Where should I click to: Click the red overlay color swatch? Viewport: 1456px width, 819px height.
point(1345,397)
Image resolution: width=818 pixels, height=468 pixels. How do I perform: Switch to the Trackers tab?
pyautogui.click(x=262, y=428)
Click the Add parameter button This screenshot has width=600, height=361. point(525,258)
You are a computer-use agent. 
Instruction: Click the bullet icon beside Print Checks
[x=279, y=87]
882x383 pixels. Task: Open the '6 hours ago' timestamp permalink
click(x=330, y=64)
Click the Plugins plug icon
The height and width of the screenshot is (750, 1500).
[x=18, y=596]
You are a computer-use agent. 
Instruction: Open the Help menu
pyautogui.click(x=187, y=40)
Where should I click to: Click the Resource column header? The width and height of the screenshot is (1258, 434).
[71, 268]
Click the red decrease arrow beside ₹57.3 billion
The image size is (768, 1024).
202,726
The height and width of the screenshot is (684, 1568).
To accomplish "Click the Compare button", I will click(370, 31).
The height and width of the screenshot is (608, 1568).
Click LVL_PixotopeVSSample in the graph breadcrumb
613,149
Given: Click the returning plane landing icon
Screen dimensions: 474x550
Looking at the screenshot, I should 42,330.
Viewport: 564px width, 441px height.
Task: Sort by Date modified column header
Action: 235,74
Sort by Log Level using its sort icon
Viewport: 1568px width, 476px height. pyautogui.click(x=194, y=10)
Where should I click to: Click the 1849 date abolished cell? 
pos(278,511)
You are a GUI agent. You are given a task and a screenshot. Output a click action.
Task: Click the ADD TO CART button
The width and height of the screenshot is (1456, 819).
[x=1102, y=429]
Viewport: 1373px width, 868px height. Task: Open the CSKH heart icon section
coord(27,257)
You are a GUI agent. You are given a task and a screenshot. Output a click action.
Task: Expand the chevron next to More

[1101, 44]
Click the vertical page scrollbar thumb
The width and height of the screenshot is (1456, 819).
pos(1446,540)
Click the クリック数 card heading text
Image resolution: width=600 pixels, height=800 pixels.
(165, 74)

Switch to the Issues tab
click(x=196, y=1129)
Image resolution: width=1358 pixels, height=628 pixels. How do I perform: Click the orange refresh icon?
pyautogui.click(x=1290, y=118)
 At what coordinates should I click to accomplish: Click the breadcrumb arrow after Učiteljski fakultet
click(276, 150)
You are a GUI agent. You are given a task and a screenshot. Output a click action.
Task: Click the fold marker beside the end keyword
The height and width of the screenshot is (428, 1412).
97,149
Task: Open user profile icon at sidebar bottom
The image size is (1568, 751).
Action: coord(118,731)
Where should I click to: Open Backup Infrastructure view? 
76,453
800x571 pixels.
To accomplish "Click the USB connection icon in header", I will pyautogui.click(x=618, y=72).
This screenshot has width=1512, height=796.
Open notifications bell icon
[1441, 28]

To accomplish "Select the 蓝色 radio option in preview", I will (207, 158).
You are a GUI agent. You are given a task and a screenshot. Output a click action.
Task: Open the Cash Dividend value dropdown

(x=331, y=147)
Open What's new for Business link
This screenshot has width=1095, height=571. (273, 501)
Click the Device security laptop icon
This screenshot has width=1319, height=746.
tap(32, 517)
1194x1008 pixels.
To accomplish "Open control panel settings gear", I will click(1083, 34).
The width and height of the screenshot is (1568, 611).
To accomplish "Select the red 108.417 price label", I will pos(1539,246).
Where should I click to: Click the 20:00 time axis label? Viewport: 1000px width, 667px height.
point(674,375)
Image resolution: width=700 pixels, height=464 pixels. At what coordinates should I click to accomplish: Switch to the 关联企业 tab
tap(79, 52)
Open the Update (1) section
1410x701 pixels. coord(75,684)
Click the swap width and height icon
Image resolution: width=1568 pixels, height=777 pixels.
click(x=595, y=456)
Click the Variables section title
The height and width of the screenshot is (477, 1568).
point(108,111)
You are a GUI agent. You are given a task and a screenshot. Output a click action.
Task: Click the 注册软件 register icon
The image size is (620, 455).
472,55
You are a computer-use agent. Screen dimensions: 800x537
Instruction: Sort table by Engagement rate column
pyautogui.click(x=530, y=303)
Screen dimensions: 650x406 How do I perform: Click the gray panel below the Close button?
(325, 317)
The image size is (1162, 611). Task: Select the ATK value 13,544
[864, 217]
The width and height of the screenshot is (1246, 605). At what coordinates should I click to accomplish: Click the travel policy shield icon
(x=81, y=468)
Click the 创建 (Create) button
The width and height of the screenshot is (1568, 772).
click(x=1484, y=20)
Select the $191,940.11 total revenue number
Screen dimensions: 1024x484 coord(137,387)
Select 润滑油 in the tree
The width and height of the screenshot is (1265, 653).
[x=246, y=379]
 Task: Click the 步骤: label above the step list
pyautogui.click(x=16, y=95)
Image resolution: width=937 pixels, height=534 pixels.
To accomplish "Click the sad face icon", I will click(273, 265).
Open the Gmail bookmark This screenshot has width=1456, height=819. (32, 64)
────────────────────
*Written exercise*.
Rewrite everything from the line containing "Image resolution: width=937" down to the end of the records, replacing "sad face" with "frowning face" and keeping every other character unchanged.

*Result below*.
Image resolution: width=937 pixels, height=534 pixels.
To accomplish "Click the frowning face icon", I will click(273, 265).
Open the Gmail bookmark This screenshot has width=1456, height=819. (32, 64)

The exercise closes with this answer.